READING TEXT ::

Let A be the acute angle which this plane makes with the horizontal, and let t be the perpendicular distance, MC, from the chord to the centre, C, of the base circle.

To find the volume of the shape, note that a typical horizontal section at height y above the base, will always be a segment of a circle, radius 1, with a chord at a distance x (say) from the vertical axis through the centre, O, of the sphere,
where dy/dx = tan(A).

Area of this segment      = area sector – area triangle

                                    = arccos(x) - (1/2)*x*sqrt(1 – x²)

Volume of shape = Integral(x=t..1) of [arccos(x) – (1/2)*x*sqrt(1 – x²)] dy

            = Integral(x=t..1) of [arccos(x) – (1/2)*x*sqrt(1 – x²)]tan(A) dx

            = tan(A)[x*arccos(x) – sqrt(1 – x²) + (1/6)(1 – x²)^3/2] between t & 1

       V   = (1/6)tan(A)[(t² + 5)sqrt(1 – t²) – 6t*arccos(t)]               (1)

PROBLEMS TO WORK ON ::
[1] From the volume derivation, write out the passage starting at "To find the" and ending at "dy/dx = tan(A).".
[2] Answer these questions from the volume derivation:
(a) What angle does the letter A represent?
(b) What is the radius of the circle whose segment forms a typical horizontal section?
(c) The area of the segment is found as one area minus another. Which two areas are they?

RECORDS PROVIDED ::
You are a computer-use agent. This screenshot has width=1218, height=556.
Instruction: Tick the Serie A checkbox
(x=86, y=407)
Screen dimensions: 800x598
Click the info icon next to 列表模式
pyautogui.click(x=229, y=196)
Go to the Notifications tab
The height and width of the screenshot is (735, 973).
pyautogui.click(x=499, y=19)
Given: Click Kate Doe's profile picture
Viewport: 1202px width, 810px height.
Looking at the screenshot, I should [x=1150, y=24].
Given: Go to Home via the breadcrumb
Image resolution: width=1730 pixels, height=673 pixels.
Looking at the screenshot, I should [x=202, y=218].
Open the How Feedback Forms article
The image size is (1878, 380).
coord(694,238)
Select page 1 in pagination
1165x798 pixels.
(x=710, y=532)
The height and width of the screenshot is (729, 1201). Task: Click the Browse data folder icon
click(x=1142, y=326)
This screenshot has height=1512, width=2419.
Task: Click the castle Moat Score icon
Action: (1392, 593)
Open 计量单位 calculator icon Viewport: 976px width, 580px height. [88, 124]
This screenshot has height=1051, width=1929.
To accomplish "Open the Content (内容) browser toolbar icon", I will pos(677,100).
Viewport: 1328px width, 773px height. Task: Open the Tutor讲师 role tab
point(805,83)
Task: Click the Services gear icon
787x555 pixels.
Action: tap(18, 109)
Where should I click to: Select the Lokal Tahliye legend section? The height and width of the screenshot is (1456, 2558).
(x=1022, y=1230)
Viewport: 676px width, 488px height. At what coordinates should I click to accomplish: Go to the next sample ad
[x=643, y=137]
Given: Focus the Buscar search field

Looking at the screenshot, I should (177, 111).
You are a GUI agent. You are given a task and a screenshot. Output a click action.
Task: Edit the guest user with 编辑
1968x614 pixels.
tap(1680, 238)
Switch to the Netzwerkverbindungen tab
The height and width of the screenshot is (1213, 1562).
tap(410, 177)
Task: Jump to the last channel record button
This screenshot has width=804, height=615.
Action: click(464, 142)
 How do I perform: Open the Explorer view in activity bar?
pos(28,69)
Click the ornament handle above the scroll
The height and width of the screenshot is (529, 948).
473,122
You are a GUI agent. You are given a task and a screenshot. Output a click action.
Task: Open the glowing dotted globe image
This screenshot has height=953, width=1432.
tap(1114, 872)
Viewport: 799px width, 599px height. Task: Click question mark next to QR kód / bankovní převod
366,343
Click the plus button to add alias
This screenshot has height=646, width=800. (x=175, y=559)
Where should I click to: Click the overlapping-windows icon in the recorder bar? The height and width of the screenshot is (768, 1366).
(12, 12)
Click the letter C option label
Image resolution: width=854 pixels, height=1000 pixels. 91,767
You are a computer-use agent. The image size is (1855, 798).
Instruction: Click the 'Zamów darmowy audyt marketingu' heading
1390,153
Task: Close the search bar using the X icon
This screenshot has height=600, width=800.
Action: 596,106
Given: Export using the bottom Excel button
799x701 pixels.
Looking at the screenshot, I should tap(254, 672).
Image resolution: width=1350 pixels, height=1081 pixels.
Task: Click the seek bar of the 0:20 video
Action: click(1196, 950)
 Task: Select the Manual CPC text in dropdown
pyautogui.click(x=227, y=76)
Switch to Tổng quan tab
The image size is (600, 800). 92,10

RESULTS BY TASK ::
[1]
To find the volume of the shape, note that a typical horizontal section at height y above the base, will always be a segment of a circle, radius 1, with a chord at a distance x (say) from the vertical axis through the centre, O, of the sphere,
where dy/dx = tan(A).

[2]
(a) A is the acute angle that the plane makes with the horizontal.
(b) The radius is 1.
(c) The area of the sector minus the area of the triangle.